[EXERCISE MATERIALS]

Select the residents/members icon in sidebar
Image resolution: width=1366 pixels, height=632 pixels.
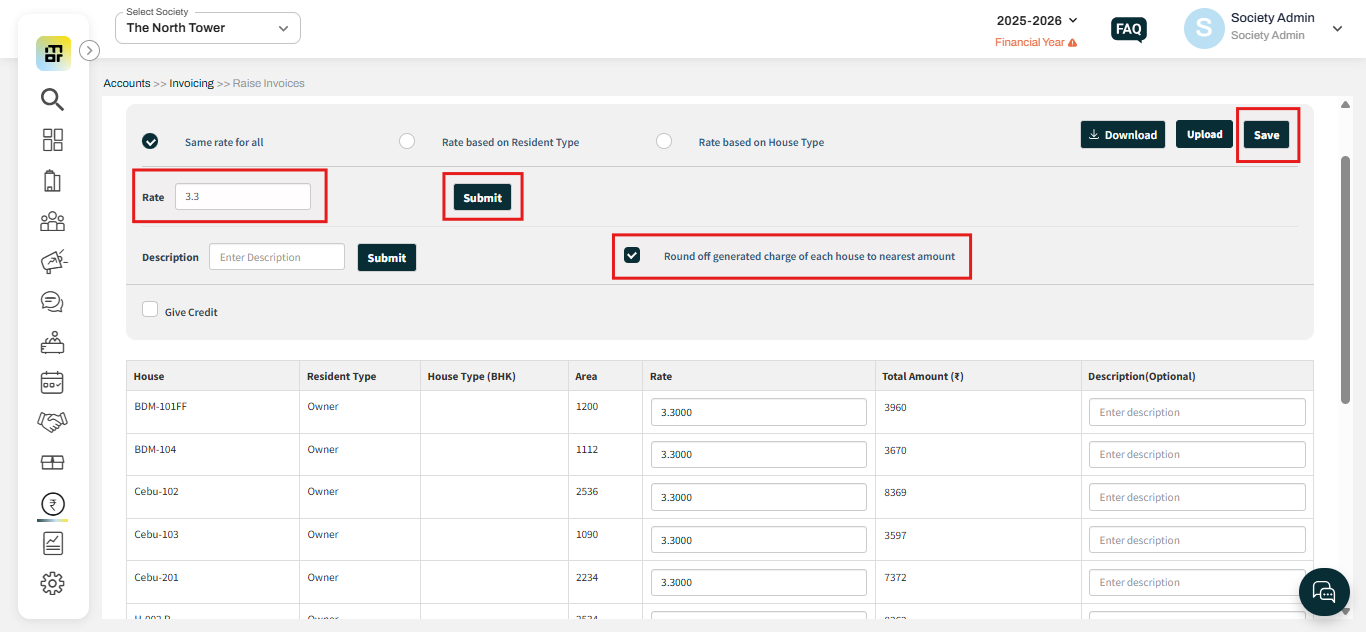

==

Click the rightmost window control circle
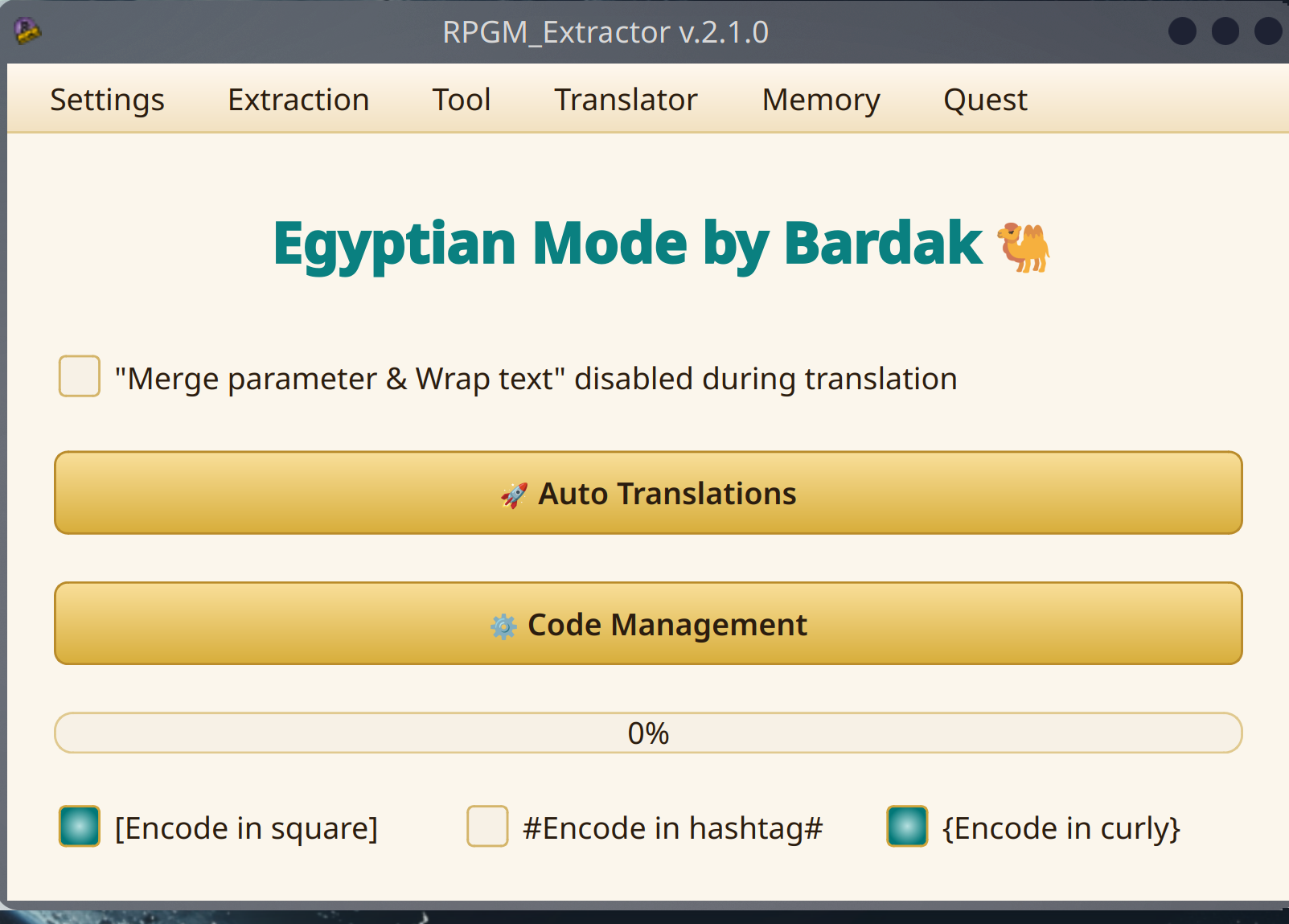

==

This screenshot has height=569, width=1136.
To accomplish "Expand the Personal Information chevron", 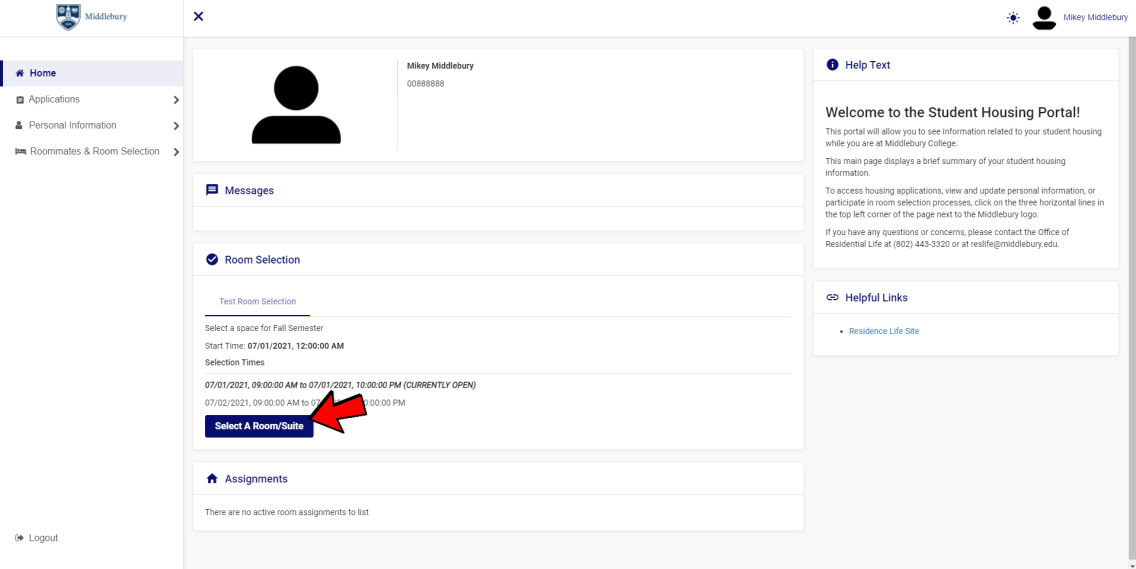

[TASK STATEMENT] Scan the entries for the word "height". Report each line that has it.

[ANSWER SPACE]
Image resolution: width=1366 pixels, height=632 pixels.
This screenshot has height=569, width=1136.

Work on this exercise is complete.